How does FM encode BOTH amplitude and frequencies of full audio signal spectrum?

Question

How does frequency modulation encode both amplitude and frequency of the modulating audio signal only by varying frequency? How do both components get spread across and encoded in the side bands? I generally understand that AM side bands occupy sufficiently wide band width to recreate the spectrum of the modulating audio signal (while varying amplitude at each frequency in the spectrum of the sound wave)--so the spectrum of a side band should look basically like the spectrum of the underlying modulating audio wave. Is this understanding wrong?

My understanding is that FM modulates the instantaneous frequency of the carrier signal according to the amplitude of the modulating signal, but the modulating audio signal should be made up of a wide spectrum of frequencies at various amplitudes that make up the underlying sound. So the carrier can only be modulated with a single frequency of varying amplitude. What about the other frequencies in the audio signal spectrum? Is this information spread out across the side bands somehow? If so, how?

(I am studying for my technician license; I don't know Fourier math.)

Answer 1

Whatever modulation we use, there's a baseband signal we wish to transmit (music, voice recording, whatever), which somehow modulates a carrier to produce the output signal.

Your question suggests you are primarily concerned about how the frequency domain representation of the baseband translates to the frequency domain of the output. This is a valid thing to wonder, and it has particular relevance to determining how much bandwidth will be occupied by the transmission for a given input, for example. But it's not always the best way to understand a modulation scheme. That's better done in the time domain.

For AM, we modulate the amplitude of that signal. Let's say the baseband signal is a square wave. Here's an example of a "loud" square wave and AM, with the baseband in red, and the output in blue.

With a quieter baseband input, the variation in amplitude of the output is less.

For FM, we modify the frequency instead of the amplitude. Here again is a loud square wave. Note the large variation in frequency between the periods where the square wave is a large value, versus where it's a low value:

With a quieter baseband input, the variation in frequency is less:

Of course in practice the baseband signal will be something more interesting than a square wave. Here's an AM example with a more complex input:

Note the baseband waveform can be anything at all: it can have any number of frequency components, at any number of amplitudes. But that's not necessarily relevant: all we need to know at any instant is the value of the baseband signal, and that's what the amplitude of the carrier is.

And now with FM:

What does FM look like in the frequency domain? Let's generate some waterfall plots with a sine wave baseband which changes only in frequency or amplitude.

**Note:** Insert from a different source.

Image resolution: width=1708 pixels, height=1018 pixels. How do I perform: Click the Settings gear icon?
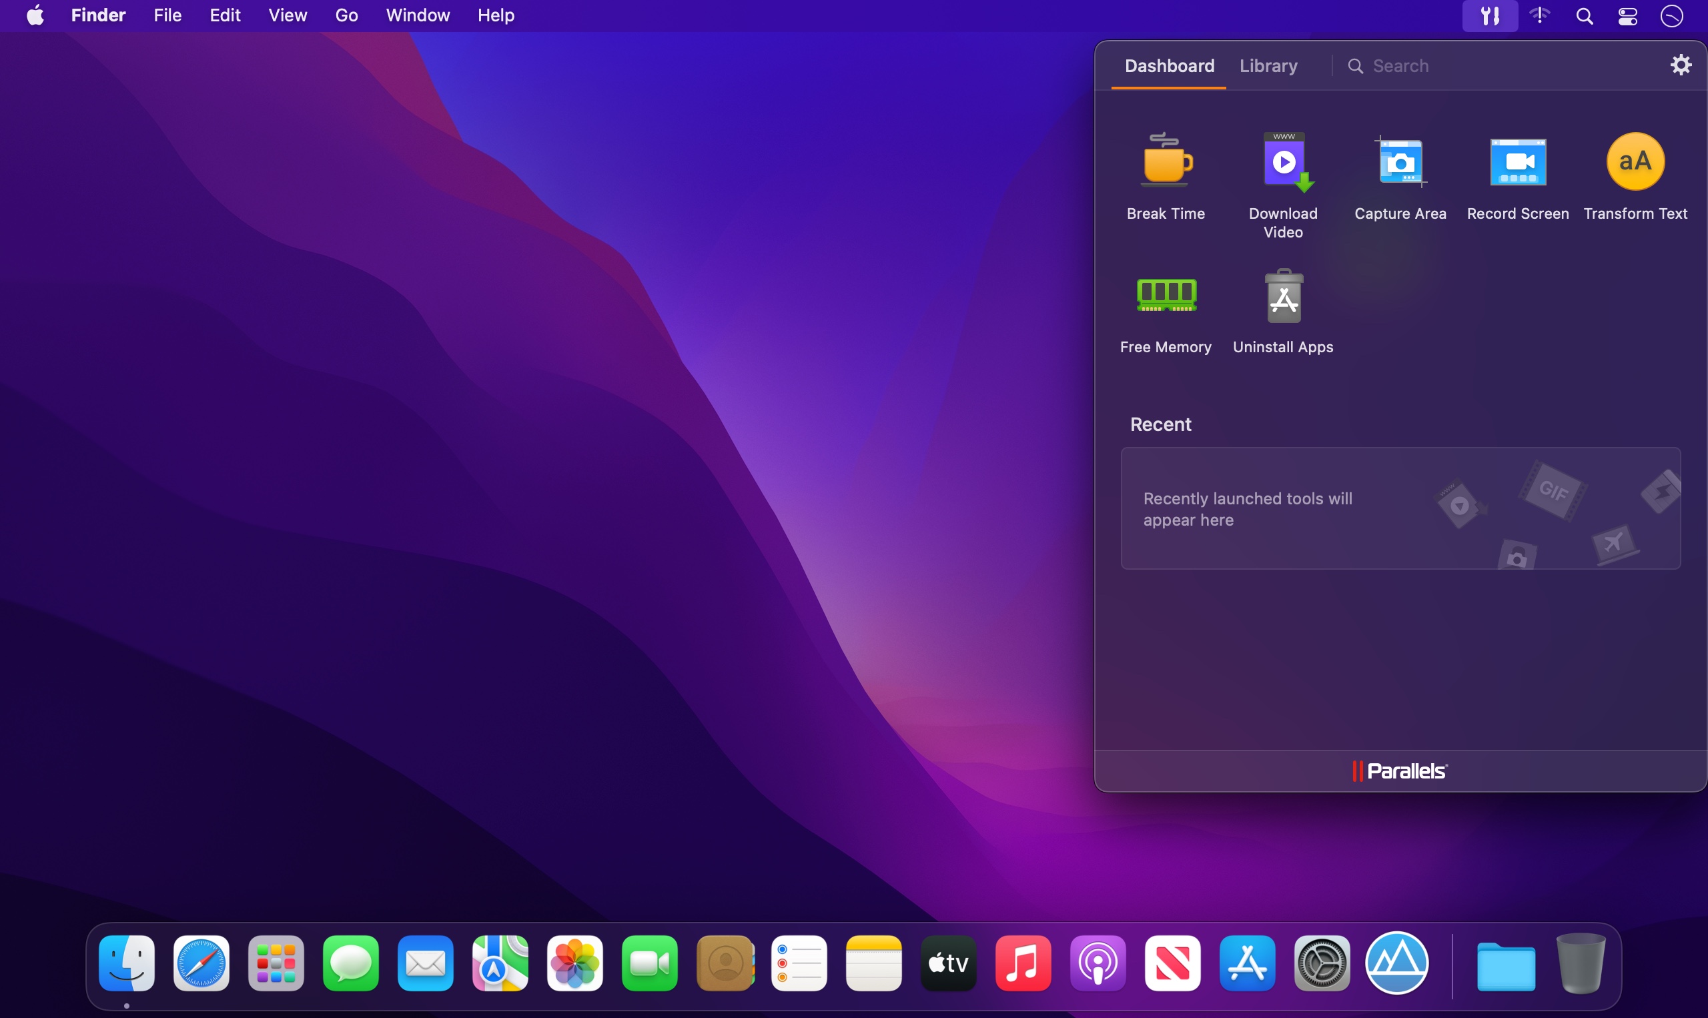point(1681,64)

Altering the baseband amplitude increases the amplitude of the FM sidebands. Here's a sine wave baseband, increasing in amplitude.

Increasing the baseband amplitude is equivalent to increasing the modulation index or deviation. You can see that even with just a sine wave baseband, there are several sidebands generated. Mathematically, these repeat out to infinity, but in practice they can be ignored at some point. A typical modulation index will be such that there are at least a few sidebands, otherwise most of the power would be in the carrier, making inefficient use of transmitter power.

Altering the baseband frequency changes the spacing between the sidebands. Here's a sine wave input of constant amplitude, increasing in frequency:

Of course in practice baseband will contain many frequency components, varying in amplitude. Because even a single baseband frequency generates several sidebands, the individual frequencies in baseband create overlapping output frequencies and the result is a jumbled mess, visually.

Answer 2

I generally understand that AM side bands occupy sufficiently wide band width to recreate the spectrum of the modulating audio signal (while varying amplitude at each frequency in the spectrum of the sound wave)--so the spectrum of a side band should look basically like the spectrum of the underlying modulating audio wave. Is this understanding wrong?

This is correct, but it is useful to understand that the process of amplitude modulation does not treat frequencies individually. The structure of the sidebands is a mathematical consequence of the modulation process, not the process itself, which doesn't involve any frequencies explicitly at all.

My understanding is that FM modulates the instantaneous frequency of the carrier signal according to the amplitude of the modulating signal

This statement is not correct, and could be the root of your confusion. The frequency is modulated according to the instantaneous value of the signal, not the amplitude.

To illustrate the difference between value and amplitude, in the simple sinusoidal signal

$$ y = A \sin(t),$$

$y$ is the value and $A$ is the amplitude. Defining amplitude gets more subtle with more complex signals, but this is sufficient to understand the distinction. Here, $A$ is (may be) constant but $y$ is not.

Any signal (of the kind we are concerned with when talking about AM and FM), no matter how complex, is still a single value, a single number, varying over time. If you transform that value in some way (in FM, to frequency), and then reverse the transformation correctly (a FM demodulator), then you have the original signal.

In practice there are deliberate limitations to these processes — deviations from the mathematical ideal — which mean that the higher frequencies of the modulating signal are attenuated (bandwidth is not infinite). But those can be understood independently of the modulation techniques themselves.